One thing DH and I have made crystal clear in regards to his children's choices in faith (and mine, as well) is that while they are free to participate in religious activities that interest them, it is to be kept completely seperate from their schooling so that they can make up their own minds about what they believe or not. When BM wanted to enroll SD3.5 in preschool, the only two conditions were that it was a secular preschool, and that it was a school, not a daycare. Period.

Cdngirl's picture

I should clarify that I am neither here nor there regarding the baptizmal. This is one of those things that I am staying out of because I myself was baptized as a child and it did me no harm. My only problem is that BM chose to become Catholic because of who she is dating at this time. Neither of her older children are baptized because she didn't have a specific religion.
I also agree with everyone when they say if she is in a Catholic School then this is something that should be expected and I told DH that.

Cdngirl's picture

I completely understand this, and I would be all for this. However this will be BM 4th wedding and her track record isn't very good with husbands. She changes husbands like most people change socks.

apete's picture

You don't have to be baptized to go to a Catholic school. I went to a Catholic school (graduated in '81) and there were a number of kids there who were not even Catholics.

PoisonApples's picture

Something similar happened to me when I was 12.

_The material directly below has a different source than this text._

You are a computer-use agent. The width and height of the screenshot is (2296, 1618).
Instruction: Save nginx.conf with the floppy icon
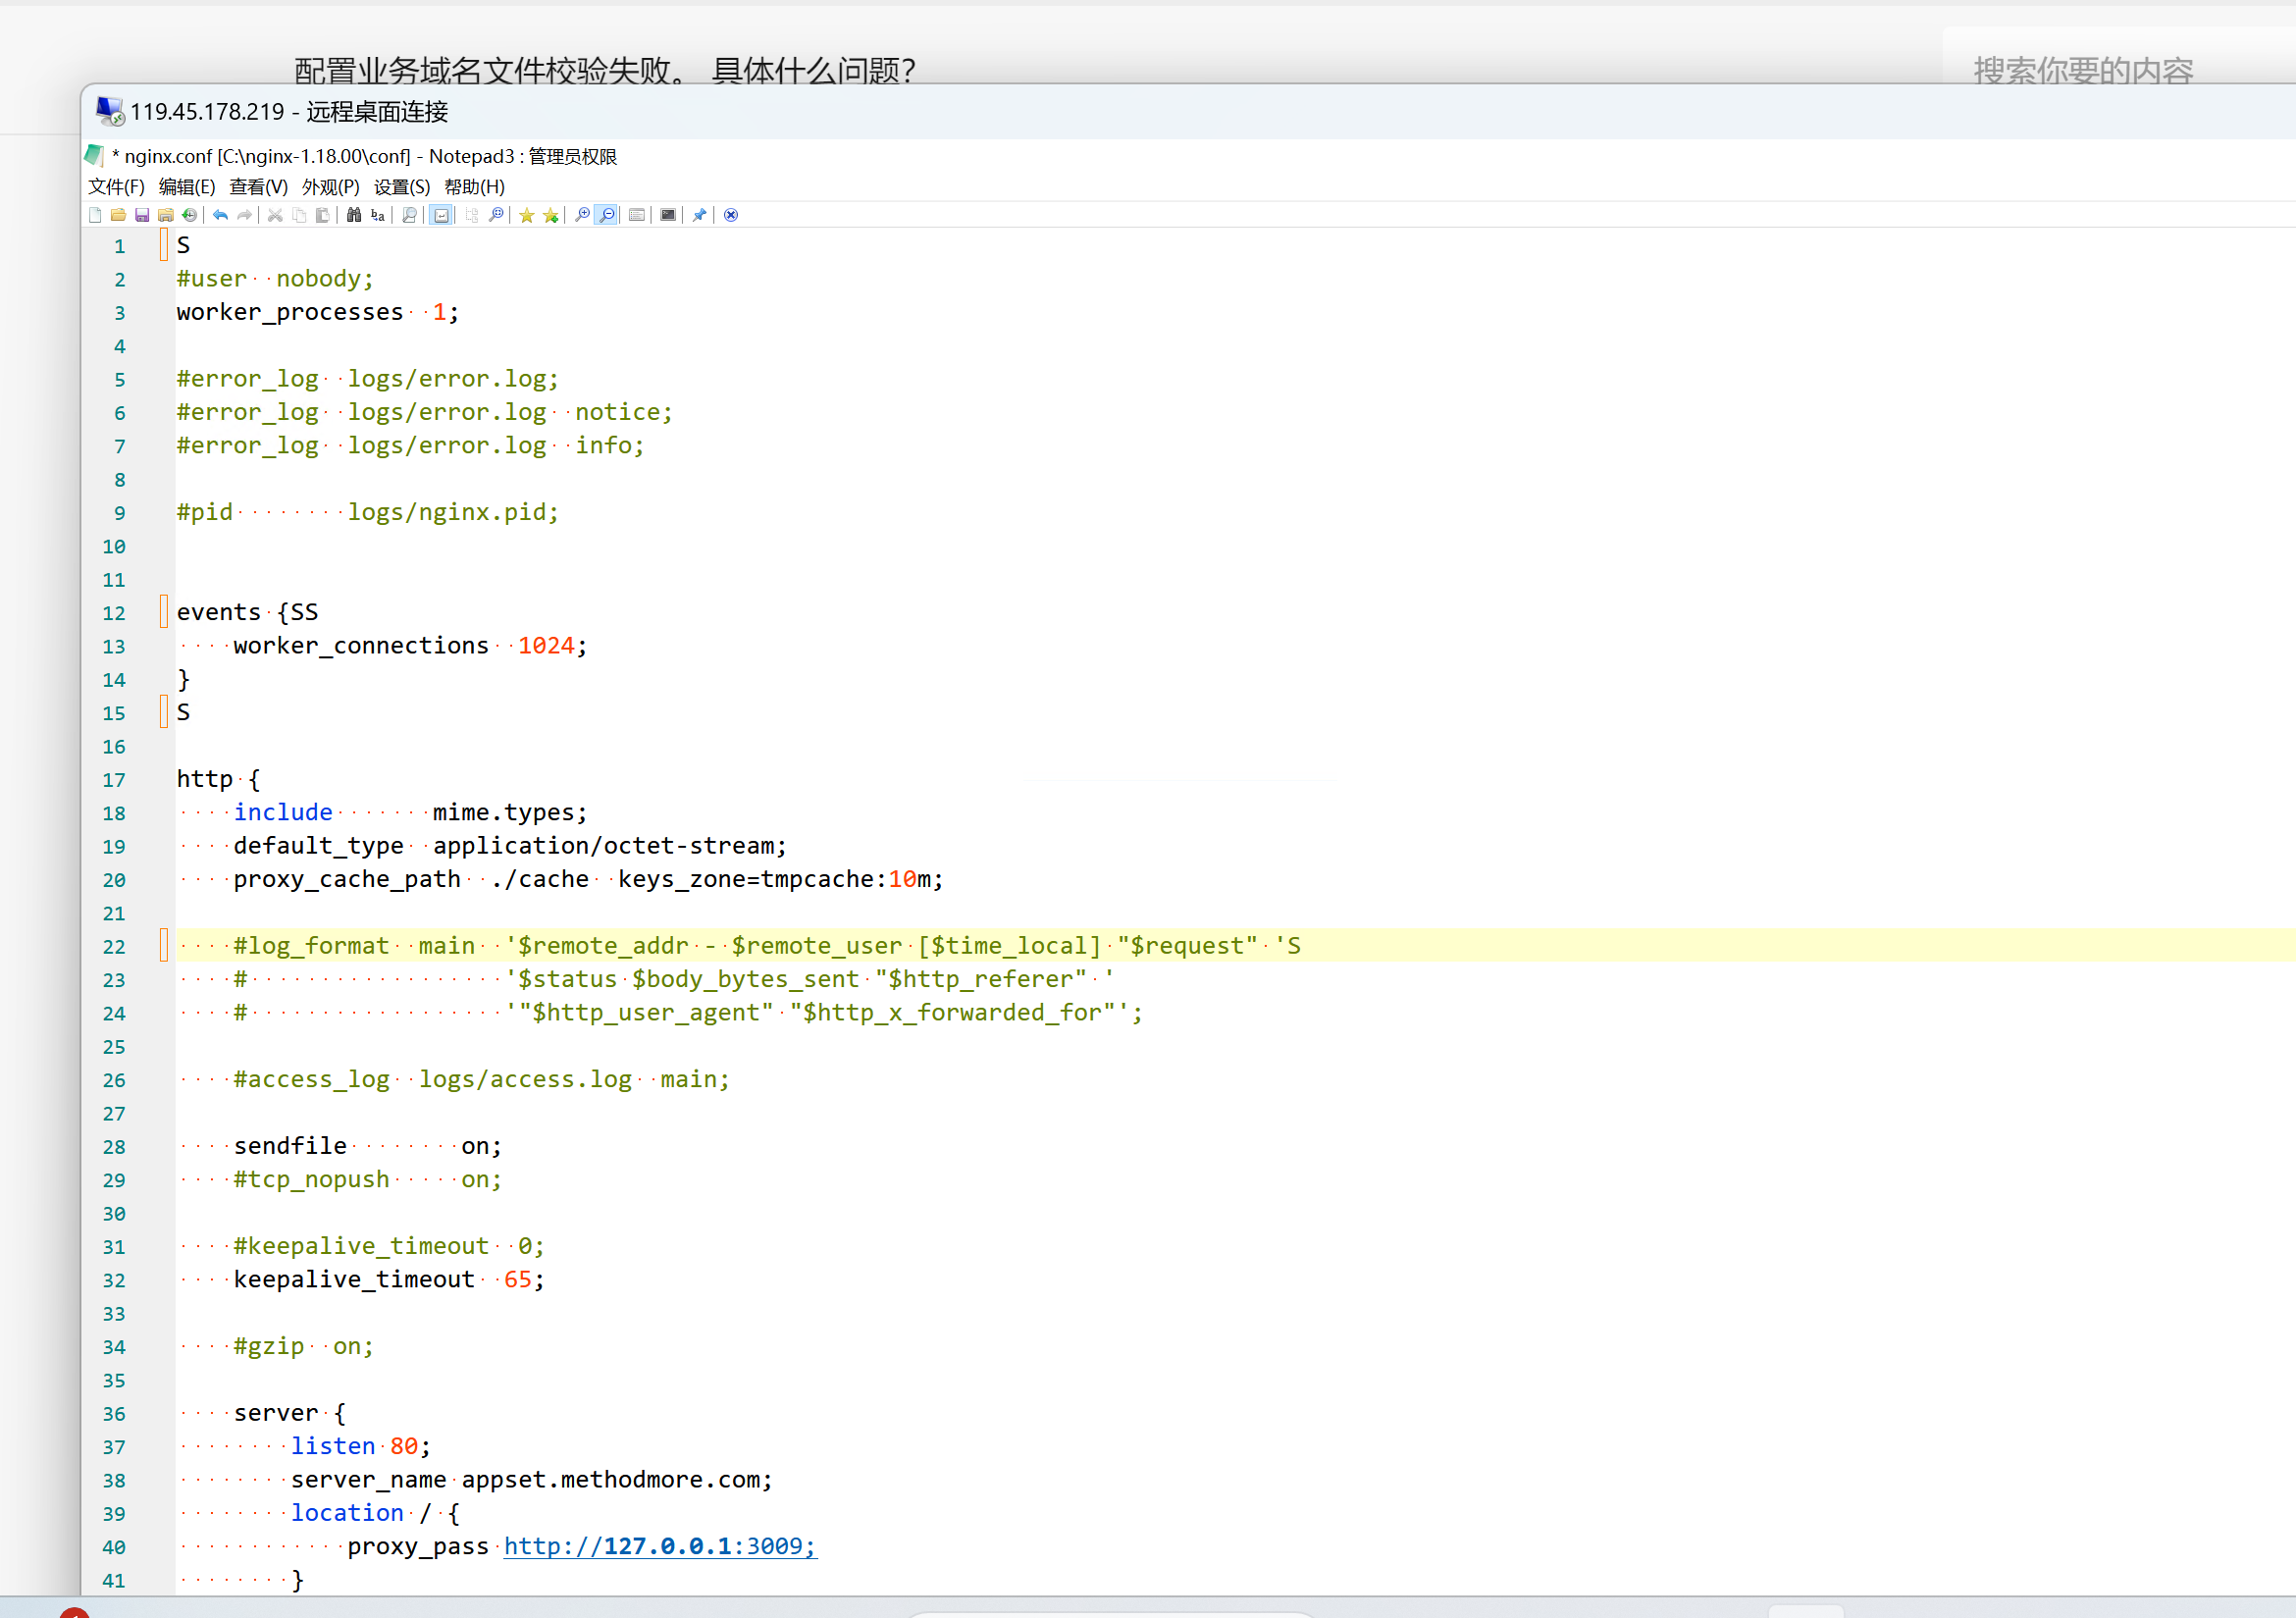click(142, 215)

I answered an alter call and afterward felt NO DIFFERENT.

It was a turning point moment for me but not for the reasons people usually think.

After, when the entire congregation filed by to hug and congratulate me I looked every one of them in the eye. Now I knew that every single damned one of them was faking it and now they knew that I knew it.

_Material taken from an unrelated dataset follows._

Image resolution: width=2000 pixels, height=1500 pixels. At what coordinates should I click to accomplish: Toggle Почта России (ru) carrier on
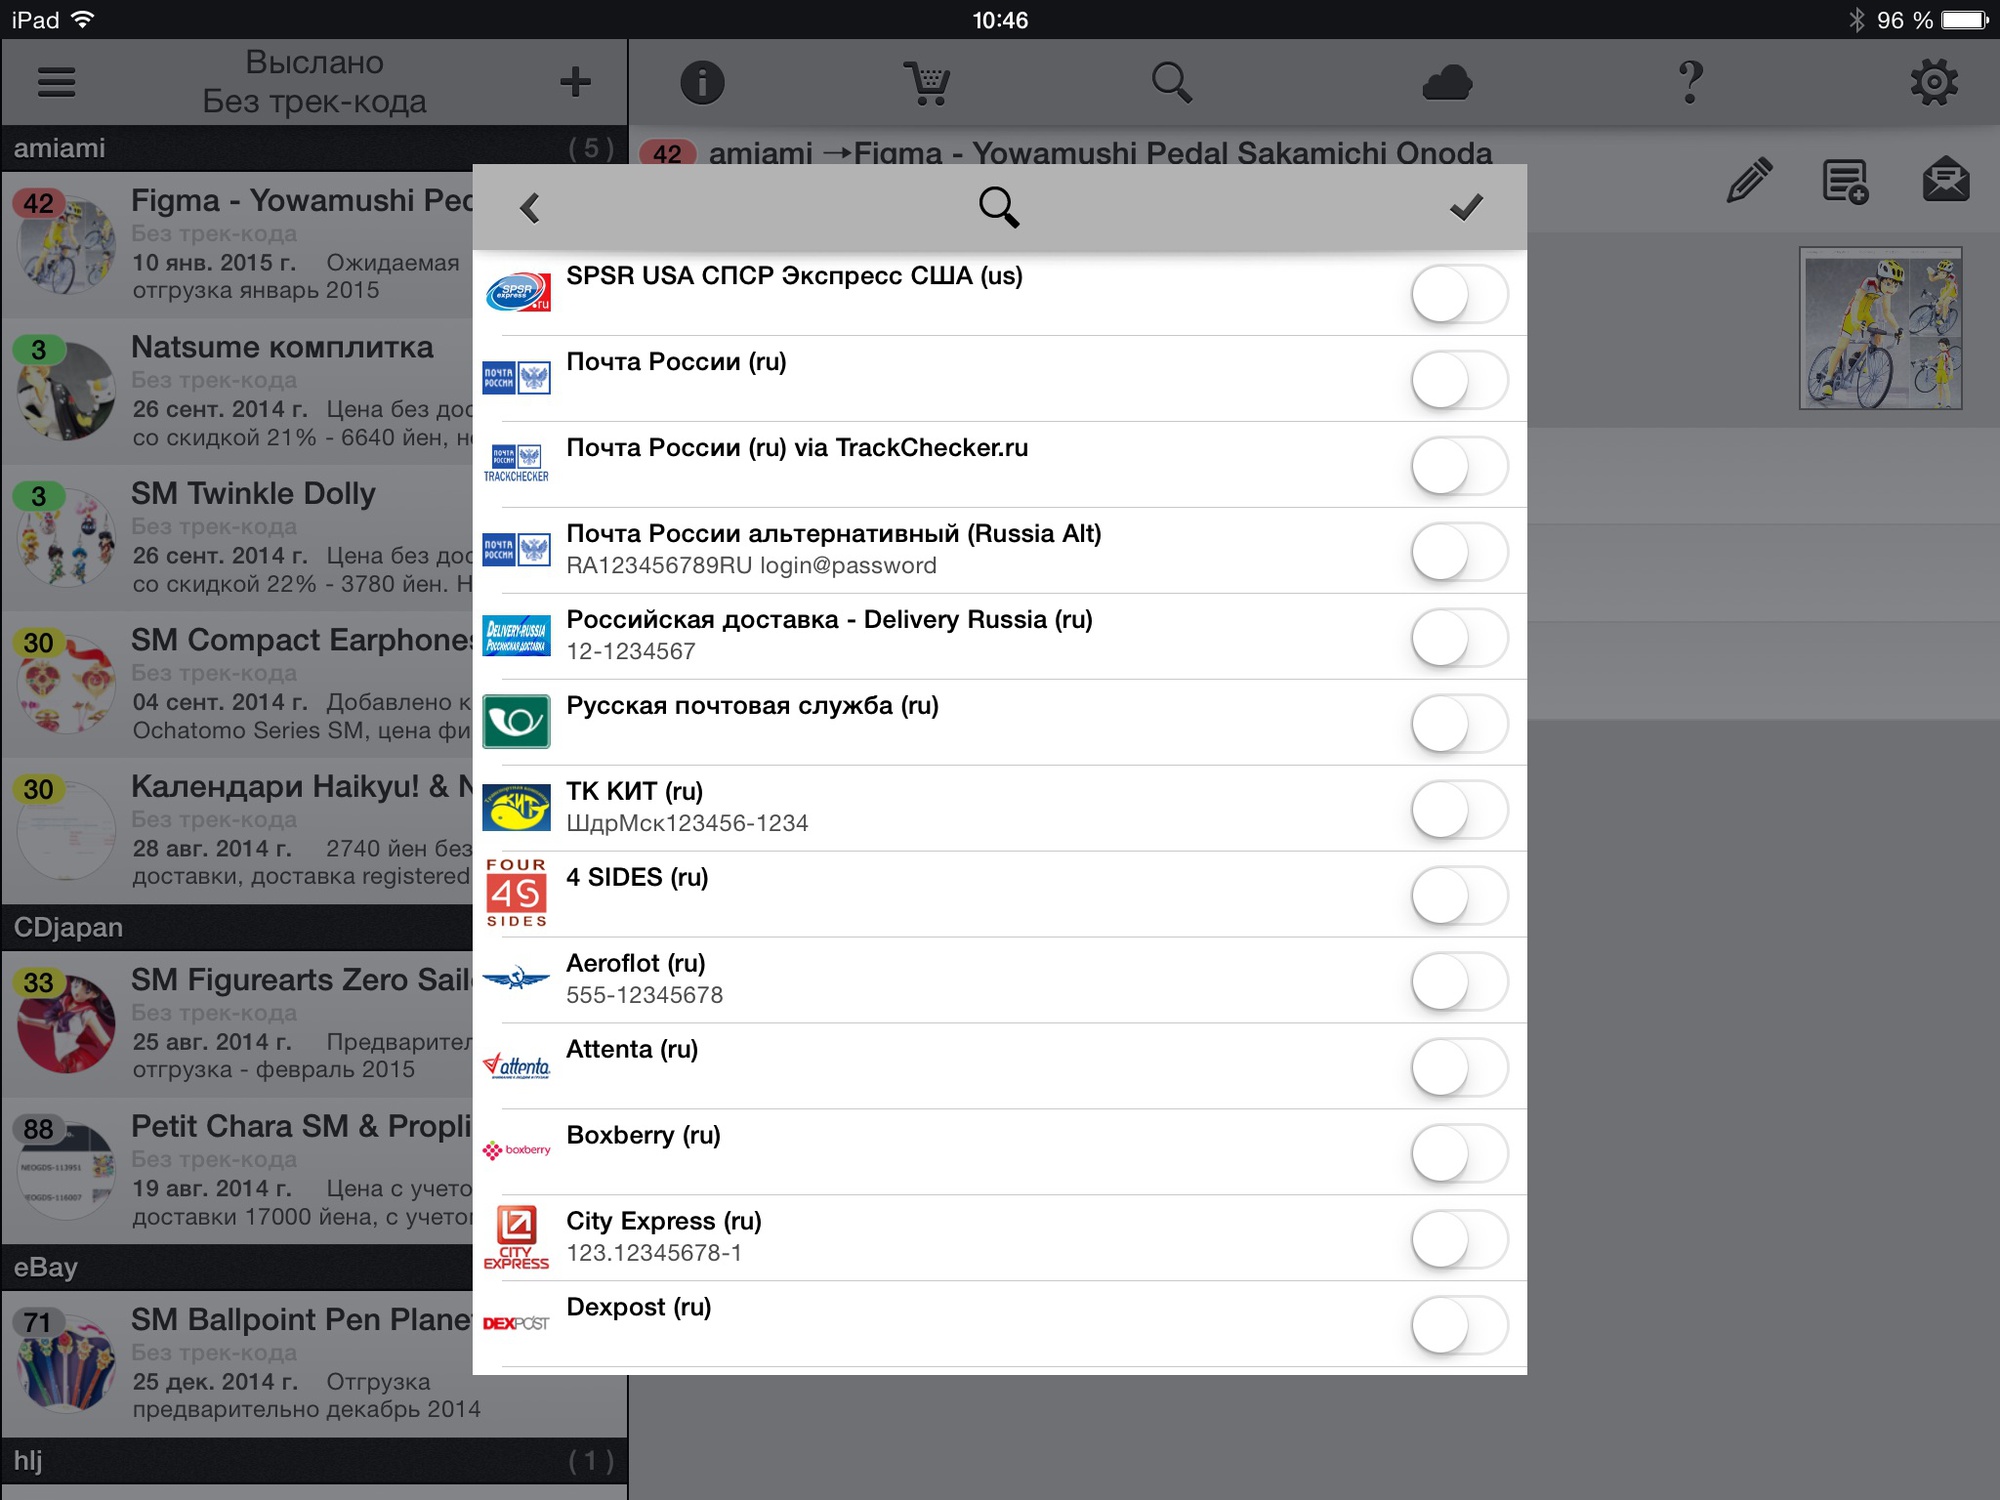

I respect people's rights to believe whatever they want to believe. If they respect my right to do the same that's great.

Most Evil's picture

I think she should be allowed to go through the process. It was in the process of catechism training (around age 12), that I realized I did believe, despite any evidence to the contrary. Let her have the chance to really decide.

My faith has been a great comfort to me and helped me a million times over the years. Let her have some.

p.s. I am Lutheran and I agree - if you do it once, you don't need to do it again!